É uma caixa de Optalidon, se faz favor

O que a minha mãe não conseguia perceber é que eu era já de outra geração, que não se conformava com a dor

É bom ter presente que ninguém, naqueles anos, conseguia dispensar os analgésicos. Fosse por causa das dores de dentes ou pelas enxaquecas, a dor manifestava-se de várias maneiras, ficava a moer a resistência até se ceder aos dois Optalidon antes de encostar a um canto à espera de um alívio. Doer fazia parte dos dias, era algo certo num tempo em que, em caso de necessidade, pouco mais havia a fazer do que correr à farmácia e implorar uma caixa de pastilhas, de preferência fortes assim com o Dolviran ou o Optalidon.

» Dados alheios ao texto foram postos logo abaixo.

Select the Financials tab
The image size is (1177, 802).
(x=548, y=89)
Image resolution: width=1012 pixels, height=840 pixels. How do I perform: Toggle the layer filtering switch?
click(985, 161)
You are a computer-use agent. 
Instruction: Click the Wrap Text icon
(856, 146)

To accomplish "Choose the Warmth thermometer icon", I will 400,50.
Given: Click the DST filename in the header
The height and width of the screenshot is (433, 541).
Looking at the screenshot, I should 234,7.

E havia motivos para este desespero, de ossos partidos a dores ciáticas, embora no topo estivessem os dentes, dizia-se que era por causa da água, pobre em fluor e que nos fazia cáries. E também nos fazia fazer fila na Cruz Vermelha onde o dr. Paulino despachava pacientes aflitos, agarrados à boca e dispostos a tudo, até mesmo a extrair vários de uma vez e já resignados à ideia de que, no fim, havia próteses para repor o sorriso. Para sobreviver às múltiplas extrações lá se enfiava uns quantos Dolviran pela garganta abaixo e, por segurança, fazia-se reserva de comprimidos. Os analgésicos traziam paz.

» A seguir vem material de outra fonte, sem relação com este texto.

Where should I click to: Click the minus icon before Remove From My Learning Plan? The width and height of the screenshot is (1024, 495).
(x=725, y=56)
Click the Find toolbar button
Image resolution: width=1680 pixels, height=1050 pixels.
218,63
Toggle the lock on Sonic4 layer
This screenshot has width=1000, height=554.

E ficavam guardados na gaveta dos remédios, que, na verdade, eram poucos. Havia mais dor, mas menos médicos que, dizia o povo, só serviam para descobrir doenças. As pessoas viviam com o que tinham: a tensão alta, o colesterol, os maus dentes, a falta de vista e o mais que lhes tivesse calhado. Esse mundo, em que se arrancavam dentes sem anestesia, não sabia o que era a prevenção e olhava com desdém pessoas como a minha mãe que, por passar muitas horas a ouvir os programas de saúde na rádio, decidiu colocar o nosso futuro nas mãos dos médicos da Caixa.

O meu irmão livrou-se de aprender a escrever com a mão direita porque o dr. Castanheira disse que não se devia contrariar quem nascia canhoto e também explicou que as crianças que faziam chichi na cama não se tratavam à bruta. E com isso libertou-me das receitas esquisitas da vizinhança que afiançavam que uma surra com urtigas resolvia a questão. Foram os médicos que nos endireitaram os pés e os joelhos com botas ortopédicas e que me levaram ao dr. Luís Gouveia, o dentista mais moderno do Funchal, com consultório no 7º andar do prédio da AEG e vista para a Sé.

Lembro-me de que era um 7º andar por subir aqueles lances de escada já que a minha mãe, embora fosse moderna o suficiente para financiar o dentista, continuava a ser do Laranjal e tinha medo de andar de elevador. Podíamos ficar ali presos e, isso, dava-lhe falta de ar. Sei que foi a primeira vez que vi a cidade de um lugar tão alto e também sei que, de cada vez que lá ia, tentava acalmar-me antes do médico começar a esburacar os dentes sem anestesia. Os meus gritos ouviam-se de certeza por todo o prédio e envergonhavam a minha mãe, dava a impressão que tinha criado não uma miúda doce, mas um animal selvagem.

O que a minha mãe não conseguia perceber é que eu era já de outra geração, que não se conformava com a dor, que não a aceitava como uma fatalidade e não percebia o motivo do doutor poupar na anestesia. O mundo estava a ficar mais complexo e já não se resolvia apenas com analgésicos.